When CFOs talk to shareholders, they emphasize AI’s productivity gains. When they talk to researchers, the story is more direct: they’re planning to cut jobs.
A new working paper from the National Bureau of Economic Research surveyed 750 US chief financial officers about their AI plans. Less than half—44%—said they’re planning AI-related job cuts in 2026. But across the broader economy, that translates to roughly 502,000 positions expected to disappear this year.
That’s nine times higher than the 55,000 AI-attributed layoffs in 2025.
The Numbers in Context
The headline sounds alarming, but the math tells a different story. Half a million jobs is just 0.4% of America’s roughly 125 million private sector positions. For comparison, the economy adds or loses that many jobs in a typical month from normal churn.
So far in 2026, artificial intelligence was cited in 12,304 US job cuts announced between January and February—about 8% of the total layoff figure during that period. The tech sector has eliminated nearly 60,000 jobs total since January, with 171 separate events hitting 59,121 workers.
Who’s Actually Cutting
The most aggressive cuts are coming from tech and finance:
Amazon leads with roughly 16,000 cuts this year, despite posting record 2025 revenue of $716.9 billion.
Block (Jack Dorsey’s company) cut about 40% of its workforce—more than 4,000 employees—explicitly citing AI as the reason. Dorsey predicted most companies will make similar cuts within the next year.
Meta reportedly directed senior executives to plan workforce reductions of roughly 20%, translating to about 15,000 positions.
Atlassian cut 10% of staff, then announced plans to hire approximately 800 new roles focused on AI engineering, machine learning operations, and AI safety.
The Productivity Paradox
The most striking finding isn’t about layoffs—it’s about what companies are getting from AI.
The researchers found a significant gap between perceived and actual productivity gains. Executives are seeing potential more than results. Companies have invested heavily and are seeing “cool things they’re either starting to do or hope to do in the near future,” but the financial returns aren’t materializing yet.
This tracks with other recent surveys showing that while 72% of enterprises have at least one AI workload in production, only 66% report actual gains in productivity and efficiency.
Who Wins, Who Loses
For workers in roles that involve routine information processing—data entry, basic analysis, customer service scripts, document review—the outlook is getting worse. These are exactly the tasks that current AI handles well.
For AI specialists, the picture is the opposite. Atlassian’s move is typical: cut traditional roles, then hire aggressively for AI engineering, prompt engineering, MLOps, and AI safety.

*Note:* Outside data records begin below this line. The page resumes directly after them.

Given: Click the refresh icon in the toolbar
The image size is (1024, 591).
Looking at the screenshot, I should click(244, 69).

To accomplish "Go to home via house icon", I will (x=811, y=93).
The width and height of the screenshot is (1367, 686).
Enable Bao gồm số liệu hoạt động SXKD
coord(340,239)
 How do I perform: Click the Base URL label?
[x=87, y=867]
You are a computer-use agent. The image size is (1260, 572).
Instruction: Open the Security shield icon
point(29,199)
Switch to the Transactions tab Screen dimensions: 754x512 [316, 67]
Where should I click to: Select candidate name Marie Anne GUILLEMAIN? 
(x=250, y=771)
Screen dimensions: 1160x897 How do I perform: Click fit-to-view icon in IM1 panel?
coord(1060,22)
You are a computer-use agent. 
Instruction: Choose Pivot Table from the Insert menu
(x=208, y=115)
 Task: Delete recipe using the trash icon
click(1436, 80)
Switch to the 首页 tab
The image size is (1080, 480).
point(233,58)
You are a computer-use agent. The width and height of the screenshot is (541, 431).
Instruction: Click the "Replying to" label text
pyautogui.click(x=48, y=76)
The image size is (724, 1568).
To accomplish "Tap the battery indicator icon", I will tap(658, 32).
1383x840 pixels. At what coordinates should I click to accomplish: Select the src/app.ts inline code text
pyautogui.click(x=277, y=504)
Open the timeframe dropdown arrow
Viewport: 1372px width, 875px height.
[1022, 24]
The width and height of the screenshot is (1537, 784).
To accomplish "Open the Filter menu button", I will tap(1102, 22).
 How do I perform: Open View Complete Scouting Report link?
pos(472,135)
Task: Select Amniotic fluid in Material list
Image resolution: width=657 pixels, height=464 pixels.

For executives, there’s a growing credibility problem. They’re telling Wall Street that AI will transform their businesses while telling researchers they expect modest productivity gains. Someone is getting oversold.
The 9x increase in AI layoffs sounds catastrophic until you realize it represents less than half a percent of the workforce. The question is whether that number stays small—or whether 2026 is just the beginning.